Os estudos colaboram com a construção do banco de dados genético do Governo Federal, chamado de Genomas Brasil, e vão ao encontro das prioridades de saúde definidas pelo novo governo, que reconhece o potencial a longo prazo de iniciativas como estas, alinhadas à medicina de precisão, para a redução dos custos de investigação e aumento das taxas de diagnóstico, tratamento e prevenção, melhorando o acesso aos serviços de saúde e à informação, além de contribuir com a redução da morbimortalidade causada por essas doenças.
O Mapa Genoma Brasil, por exemplo, teve início em 2021 com o mapeamento e registro do perfil clínico, epidemiológico, familiar e genômico de 156 pacientes com câncer de mama, 82 de câncer colorretal e 35 de câncer de próstata, localizados em oito centros de saúde de todas as regiões além da BP. Através das variantes identificadas, será avaliada a suscetibilidade a essas doenças, garantindo atendimento personalizado aos participantes. A população do estudo será composta por homens ou mulheres com idade igual ou superior a 18 anos, não aparentados entre si, com diagnóstico atual de câncer de mama, próstata ou colorretal. Na população brasileira, o câncer de mama e colorretal são os dois mais frequentes em mulheres, enquanto o câncer de próstata e colorretal são os mais frequentes em homens. Os familiares dos casos-índice deverão ser de primeiro ou segundo graus (pais, irmãos, avós e tios) de ambos os sexos com idade igual ou superior a 18 anos. Após a construção e análise do heredograma, dois familiares serão convocados para a coleta de sangue.
Já o Onco-Genomas, também iniciado em 2021, testa uma linha de cuidado oncológico baseada na inclusão do sequenciamento completo do exoma — exame genético que permite a identificação de mutações em partes específicas do DNA humano, comumente utilizado para o rastreamento de doenças genéticas. A análise está sendo realizada tanto no sangue (perfil hereditário) quanto nas células dos tumores (perfil somático). Até o final de 2023, serão recrutados 350 mulheres e 250 homens diagnosticados com câncer de mama e próstata de diferentes regiões brasileiras. No eixo do câncer de mama, estão sendo incluídas mulheres com idade superior a 18 anos, estádio clínico II ou III e com tumores superexpressando HER-2. Já no eixo do câncer de próstata, os pacientes devem apresentar diagnóstico de adenocarcinoma de próstata em estádio IV, ou seja, metastático.
Embora o Brasil seja um país de dimensões continentais e características que variam conforme cada região, seus pesquisadores ainda se baseiam em bancos de dados da população americana ou europeia quando se trabalha com sequenciamento genético.
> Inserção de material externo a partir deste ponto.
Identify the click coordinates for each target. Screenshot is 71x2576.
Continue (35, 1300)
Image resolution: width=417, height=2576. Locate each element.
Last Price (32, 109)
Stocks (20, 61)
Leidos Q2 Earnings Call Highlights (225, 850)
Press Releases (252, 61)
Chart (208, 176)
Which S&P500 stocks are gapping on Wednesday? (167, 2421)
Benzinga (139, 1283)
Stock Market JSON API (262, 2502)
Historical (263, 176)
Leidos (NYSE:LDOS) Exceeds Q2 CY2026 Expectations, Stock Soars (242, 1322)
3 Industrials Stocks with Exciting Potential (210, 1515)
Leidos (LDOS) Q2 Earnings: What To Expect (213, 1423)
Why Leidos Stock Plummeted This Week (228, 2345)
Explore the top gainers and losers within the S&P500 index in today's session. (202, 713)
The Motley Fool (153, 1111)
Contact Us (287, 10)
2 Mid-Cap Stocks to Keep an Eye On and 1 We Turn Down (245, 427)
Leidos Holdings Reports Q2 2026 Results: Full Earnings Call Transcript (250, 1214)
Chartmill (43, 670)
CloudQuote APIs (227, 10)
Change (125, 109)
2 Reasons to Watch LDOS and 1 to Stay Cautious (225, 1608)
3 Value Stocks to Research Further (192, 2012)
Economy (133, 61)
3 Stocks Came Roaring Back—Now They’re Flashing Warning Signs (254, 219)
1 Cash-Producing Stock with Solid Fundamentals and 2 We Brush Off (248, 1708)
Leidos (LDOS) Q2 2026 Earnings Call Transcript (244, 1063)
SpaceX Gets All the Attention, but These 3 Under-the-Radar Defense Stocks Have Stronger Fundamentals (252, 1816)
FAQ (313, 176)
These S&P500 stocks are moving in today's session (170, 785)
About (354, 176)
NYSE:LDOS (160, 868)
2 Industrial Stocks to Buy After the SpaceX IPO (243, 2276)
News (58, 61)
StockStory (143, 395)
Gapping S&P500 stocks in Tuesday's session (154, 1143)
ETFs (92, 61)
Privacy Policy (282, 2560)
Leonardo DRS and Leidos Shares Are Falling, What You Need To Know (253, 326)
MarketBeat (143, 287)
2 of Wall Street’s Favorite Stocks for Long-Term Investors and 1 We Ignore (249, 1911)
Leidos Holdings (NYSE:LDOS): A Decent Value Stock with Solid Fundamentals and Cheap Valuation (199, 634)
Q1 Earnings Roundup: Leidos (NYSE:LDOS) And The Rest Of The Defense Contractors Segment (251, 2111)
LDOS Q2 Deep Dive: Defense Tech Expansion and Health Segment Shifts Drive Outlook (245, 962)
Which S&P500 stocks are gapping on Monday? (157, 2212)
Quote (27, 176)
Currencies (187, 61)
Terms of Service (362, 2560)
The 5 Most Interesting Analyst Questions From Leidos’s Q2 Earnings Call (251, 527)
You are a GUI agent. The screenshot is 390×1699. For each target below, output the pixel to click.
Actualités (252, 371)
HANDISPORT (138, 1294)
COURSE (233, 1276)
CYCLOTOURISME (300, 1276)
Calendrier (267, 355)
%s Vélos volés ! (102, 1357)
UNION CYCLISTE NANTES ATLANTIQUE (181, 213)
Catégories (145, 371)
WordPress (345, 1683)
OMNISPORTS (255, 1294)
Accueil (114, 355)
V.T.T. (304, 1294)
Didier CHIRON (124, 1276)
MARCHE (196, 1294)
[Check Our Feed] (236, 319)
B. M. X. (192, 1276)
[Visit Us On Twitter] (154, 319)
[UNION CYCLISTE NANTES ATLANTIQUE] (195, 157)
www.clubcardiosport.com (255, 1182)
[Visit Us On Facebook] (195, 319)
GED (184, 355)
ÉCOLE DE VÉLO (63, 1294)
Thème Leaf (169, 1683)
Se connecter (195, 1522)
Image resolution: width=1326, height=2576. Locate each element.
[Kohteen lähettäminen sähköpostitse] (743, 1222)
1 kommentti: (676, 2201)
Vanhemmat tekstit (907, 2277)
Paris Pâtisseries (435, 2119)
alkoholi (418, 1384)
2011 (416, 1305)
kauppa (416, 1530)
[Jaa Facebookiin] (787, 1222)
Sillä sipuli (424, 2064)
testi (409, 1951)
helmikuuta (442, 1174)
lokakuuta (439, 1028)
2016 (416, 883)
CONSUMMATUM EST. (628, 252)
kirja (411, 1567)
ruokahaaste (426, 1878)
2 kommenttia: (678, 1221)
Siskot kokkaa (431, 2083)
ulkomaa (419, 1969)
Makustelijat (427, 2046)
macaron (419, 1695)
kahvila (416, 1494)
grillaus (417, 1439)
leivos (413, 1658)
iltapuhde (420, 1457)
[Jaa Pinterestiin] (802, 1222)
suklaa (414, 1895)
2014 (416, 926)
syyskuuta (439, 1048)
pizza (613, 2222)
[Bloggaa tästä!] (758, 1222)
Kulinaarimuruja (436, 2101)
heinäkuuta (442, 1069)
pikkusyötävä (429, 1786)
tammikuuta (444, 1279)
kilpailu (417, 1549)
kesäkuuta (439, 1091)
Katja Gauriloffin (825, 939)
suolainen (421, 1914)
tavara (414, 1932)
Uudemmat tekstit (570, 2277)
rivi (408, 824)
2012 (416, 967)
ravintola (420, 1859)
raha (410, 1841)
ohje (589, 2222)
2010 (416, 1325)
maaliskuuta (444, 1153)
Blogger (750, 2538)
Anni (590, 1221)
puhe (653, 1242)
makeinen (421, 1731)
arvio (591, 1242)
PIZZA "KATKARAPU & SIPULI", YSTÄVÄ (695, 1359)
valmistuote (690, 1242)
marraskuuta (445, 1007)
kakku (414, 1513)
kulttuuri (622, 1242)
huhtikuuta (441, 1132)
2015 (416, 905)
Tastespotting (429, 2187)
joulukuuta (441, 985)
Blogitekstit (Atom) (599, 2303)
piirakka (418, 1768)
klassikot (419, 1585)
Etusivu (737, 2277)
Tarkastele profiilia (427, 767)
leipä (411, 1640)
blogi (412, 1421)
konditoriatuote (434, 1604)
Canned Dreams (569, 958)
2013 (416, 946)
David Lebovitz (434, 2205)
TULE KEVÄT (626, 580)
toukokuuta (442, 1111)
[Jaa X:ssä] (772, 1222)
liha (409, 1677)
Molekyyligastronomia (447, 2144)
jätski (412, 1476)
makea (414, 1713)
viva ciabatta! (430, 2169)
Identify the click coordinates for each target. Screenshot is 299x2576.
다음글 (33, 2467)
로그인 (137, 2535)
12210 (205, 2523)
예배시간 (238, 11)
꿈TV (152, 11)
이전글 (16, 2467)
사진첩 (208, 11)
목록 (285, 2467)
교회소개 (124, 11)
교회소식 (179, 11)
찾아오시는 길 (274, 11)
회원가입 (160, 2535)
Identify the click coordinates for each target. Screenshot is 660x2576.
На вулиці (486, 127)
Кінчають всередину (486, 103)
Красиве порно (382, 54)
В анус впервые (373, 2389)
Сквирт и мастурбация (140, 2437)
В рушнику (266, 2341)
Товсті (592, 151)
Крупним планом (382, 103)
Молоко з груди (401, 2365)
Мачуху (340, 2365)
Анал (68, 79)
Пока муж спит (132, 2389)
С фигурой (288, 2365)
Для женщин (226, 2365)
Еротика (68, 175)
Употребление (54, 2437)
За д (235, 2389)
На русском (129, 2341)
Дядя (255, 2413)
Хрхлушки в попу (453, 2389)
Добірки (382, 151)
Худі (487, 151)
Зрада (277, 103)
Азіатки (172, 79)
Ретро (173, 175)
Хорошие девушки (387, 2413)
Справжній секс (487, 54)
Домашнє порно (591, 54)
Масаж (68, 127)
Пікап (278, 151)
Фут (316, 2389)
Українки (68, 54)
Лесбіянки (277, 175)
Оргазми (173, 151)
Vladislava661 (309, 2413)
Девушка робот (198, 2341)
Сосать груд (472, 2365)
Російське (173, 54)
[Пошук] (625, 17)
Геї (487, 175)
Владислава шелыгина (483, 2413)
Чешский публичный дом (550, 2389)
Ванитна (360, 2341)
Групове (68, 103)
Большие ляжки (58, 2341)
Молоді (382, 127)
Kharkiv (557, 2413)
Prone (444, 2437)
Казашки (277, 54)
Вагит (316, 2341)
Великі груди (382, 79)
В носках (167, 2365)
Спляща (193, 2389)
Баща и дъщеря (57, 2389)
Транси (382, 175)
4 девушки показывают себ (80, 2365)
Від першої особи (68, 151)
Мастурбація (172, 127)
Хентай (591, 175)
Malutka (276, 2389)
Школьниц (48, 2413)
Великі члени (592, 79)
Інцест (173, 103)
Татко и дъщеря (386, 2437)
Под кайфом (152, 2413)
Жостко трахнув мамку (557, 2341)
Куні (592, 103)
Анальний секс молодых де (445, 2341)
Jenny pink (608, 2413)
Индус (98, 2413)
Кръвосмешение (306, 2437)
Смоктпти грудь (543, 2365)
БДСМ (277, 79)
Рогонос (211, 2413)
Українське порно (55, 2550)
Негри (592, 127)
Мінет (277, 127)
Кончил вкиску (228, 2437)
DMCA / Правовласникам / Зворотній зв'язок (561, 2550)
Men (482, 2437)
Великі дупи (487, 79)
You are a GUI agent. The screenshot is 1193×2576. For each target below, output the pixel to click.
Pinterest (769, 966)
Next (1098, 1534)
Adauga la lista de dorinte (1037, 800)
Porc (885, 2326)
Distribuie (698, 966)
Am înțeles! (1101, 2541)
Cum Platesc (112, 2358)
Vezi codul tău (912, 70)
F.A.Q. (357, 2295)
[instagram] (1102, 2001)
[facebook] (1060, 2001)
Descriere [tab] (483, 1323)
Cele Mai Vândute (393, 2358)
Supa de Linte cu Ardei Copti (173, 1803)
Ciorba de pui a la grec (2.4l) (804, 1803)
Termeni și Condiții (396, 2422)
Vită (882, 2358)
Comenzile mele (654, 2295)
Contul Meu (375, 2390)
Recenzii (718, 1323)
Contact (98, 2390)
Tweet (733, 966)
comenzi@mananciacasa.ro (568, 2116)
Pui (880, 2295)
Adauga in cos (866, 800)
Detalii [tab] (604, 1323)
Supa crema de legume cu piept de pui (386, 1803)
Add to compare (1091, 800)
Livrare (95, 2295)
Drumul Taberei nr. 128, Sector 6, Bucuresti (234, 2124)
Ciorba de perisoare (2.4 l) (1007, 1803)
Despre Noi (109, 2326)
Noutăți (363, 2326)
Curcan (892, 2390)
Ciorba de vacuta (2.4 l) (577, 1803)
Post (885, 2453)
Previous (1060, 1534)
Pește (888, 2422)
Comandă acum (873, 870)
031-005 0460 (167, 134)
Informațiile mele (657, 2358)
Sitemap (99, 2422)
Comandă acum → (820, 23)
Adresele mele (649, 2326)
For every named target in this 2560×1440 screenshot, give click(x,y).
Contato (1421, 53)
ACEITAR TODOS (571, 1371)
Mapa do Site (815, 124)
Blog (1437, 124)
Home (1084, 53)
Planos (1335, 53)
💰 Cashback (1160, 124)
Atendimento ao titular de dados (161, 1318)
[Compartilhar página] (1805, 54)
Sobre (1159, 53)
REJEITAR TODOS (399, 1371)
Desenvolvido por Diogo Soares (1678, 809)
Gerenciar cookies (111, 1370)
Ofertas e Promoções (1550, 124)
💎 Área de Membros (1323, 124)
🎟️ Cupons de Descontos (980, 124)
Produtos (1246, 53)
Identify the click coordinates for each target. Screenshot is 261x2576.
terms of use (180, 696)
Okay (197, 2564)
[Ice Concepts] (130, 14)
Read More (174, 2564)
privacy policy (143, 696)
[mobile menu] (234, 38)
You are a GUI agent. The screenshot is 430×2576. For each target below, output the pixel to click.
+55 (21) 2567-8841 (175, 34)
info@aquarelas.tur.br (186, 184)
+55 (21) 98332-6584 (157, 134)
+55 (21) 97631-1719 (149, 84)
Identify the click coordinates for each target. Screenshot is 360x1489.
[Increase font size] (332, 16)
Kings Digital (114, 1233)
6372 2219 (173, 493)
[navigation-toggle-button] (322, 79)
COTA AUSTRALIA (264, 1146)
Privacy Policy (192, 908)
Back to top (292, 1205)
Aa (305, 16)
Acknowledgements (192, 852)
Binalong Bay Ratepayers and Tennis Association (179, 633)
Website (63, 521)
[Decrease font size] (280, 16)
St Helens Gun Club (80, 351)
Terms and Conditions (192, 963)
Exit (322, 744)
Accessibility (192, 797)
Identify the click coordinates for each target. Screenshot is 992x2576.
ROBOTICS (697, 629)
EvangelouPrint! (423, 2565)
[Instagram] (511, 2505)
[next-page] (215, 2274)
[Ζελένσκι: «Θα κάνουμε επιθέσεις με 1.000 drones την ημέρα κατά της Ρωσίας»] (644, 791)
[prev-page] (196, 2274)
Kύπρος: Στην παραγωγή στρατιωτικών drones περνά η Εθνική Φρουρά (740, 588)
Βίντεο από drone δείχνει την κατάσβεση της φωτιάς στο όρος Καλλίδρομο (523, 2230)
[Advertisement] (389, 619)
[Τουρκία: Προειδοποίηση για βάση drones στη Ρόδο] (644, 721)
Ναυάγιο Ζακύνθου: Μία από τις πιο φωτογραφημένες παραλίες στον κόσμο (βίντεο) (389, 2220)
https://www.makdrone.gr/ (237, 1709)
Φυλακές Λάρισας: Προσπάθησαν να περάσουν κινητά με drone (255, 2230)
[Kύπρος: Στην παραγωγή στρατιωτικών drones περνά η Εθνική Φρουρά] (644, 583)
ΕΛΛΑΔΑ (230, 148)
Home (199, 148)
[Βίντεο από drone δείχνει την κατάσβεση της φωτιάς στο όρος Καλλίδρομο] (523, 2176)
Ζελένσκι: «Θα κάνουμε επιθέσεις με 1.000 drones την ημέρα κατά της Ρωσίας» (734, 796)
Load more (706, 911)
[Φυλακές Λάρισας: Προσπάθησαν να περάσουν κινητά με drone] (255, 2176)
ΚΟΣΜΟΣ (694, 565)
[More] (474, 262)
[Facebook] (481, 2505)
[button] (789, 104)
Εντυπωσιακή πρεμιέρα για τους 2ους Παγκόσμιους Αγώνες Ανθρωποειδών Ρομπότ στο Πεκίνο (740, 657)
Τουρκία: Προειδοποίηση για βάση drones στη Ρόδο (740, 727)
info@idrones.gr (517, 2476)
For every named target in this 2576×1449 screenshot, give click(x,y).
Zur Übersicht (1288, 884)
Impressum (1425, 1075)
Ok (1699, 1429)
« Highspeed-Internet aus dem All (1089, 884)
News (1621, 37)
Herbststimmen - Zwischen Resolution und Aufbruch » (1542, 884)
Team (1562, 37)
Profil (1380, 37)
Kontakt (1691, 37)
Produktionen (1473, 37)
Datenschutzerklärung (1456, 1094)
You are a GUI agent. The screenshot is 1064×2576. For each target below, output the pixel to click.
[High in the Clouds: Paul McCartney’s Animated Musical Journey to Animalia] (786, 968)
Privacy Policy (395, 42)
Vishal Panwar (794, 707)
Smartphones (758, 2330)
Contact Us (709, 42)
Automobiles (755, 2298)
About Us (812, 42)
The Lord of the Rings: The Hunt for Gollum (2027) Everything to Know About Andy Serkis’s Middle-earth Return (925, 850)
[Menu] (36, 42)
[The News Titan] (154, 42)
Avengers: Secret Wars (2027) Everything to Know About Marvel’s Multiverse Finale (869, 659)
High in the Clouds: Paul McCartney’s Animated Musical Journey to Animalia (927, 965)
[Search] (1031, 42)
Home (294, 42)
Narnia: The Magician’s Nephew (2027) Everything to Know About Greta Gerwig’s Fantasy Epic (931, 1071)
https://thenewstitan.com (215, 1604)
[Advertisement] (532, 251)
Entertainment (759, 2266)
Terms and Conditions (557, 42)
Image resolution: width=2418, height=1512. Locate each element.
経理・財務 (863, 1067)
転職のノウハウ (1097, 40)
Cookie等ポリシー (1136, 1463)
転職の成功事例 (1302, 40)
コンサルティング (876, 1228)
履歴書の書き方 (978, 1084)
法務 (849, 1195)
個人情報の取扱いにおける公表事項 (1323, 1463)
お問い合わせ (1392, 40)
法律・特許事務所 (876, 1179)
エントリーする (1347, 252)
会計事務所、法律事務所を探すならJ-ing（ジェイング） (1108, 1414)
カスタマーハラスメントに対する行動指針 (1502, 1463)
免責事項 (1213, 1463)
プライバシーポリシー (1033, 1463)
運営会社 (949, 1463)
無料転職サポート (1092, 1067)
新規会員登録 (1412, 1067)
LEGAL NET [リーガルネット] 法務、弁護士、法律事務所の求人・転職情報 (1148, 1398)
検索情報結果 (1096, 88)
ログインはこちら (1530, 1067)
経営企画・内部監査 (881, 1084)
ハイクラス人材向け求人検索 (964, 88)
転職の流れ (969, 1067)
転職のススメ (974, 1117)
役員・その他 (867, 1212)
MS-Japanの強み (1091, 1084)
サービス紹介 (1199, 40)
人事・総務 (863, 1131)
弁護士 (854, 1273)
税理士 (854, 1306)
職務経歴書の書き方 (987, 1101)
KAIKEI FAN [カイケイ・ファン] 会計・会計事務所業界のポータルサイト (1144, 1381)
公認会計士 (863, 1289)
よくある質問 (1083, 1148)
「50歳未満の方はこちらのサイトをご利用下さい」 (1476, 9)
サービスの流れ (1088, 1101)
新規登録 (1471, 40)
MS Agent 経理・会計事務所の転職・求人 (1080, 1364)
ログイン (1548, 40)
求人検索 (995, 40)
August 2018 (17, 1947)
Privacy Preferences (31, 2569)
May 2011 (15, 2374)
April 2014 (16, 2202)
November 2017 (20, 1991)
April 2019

Estudos como os do PROADI-SUS geram cada vez mais conhecimento sobre o desenvolvimento das patologias e seu comportamento na população, contribuindo para o desenvolvimento de terapias cada vez mais eficazes, assim como em estratégias de prevenção. Além disso, trazem informações inéditas da população local, impactando diretamente no atendimento dos pacientes no SUS, de forma cada vez mais personalizada e eficiente tanto do ponto de vista de novos tratamentos, quanto do de prevenções individualizadas para casos de risco.
Somando as iniciativas, há cerca de 40 centros oncológicos participantes, sendo que a expectativa é encerrá-las até o final deste ano. Com isto finalizado, será factível verificar a presença de alterações genéticas que possam explicar padrões de incidência distintos da doença, bem como resposta ao tratamento. Quanto mais pessoas participarem, mais contribuições teremos para que as próximas gerações não voltem a ter as mesmas dificuldades no enfrentamento dessas patologias.
*Gustavo Guimarães é médico coordenador técnico do Mapa Genoma Brasil na BP – A Beneficência Portuguesa de São Paulo; Daniela Dornelles Rosa é médica oncologista e responsável técnica do Onco-Genomas Brasil, do Hospital Moinhos de Vento, representantes do PROADI-SUS.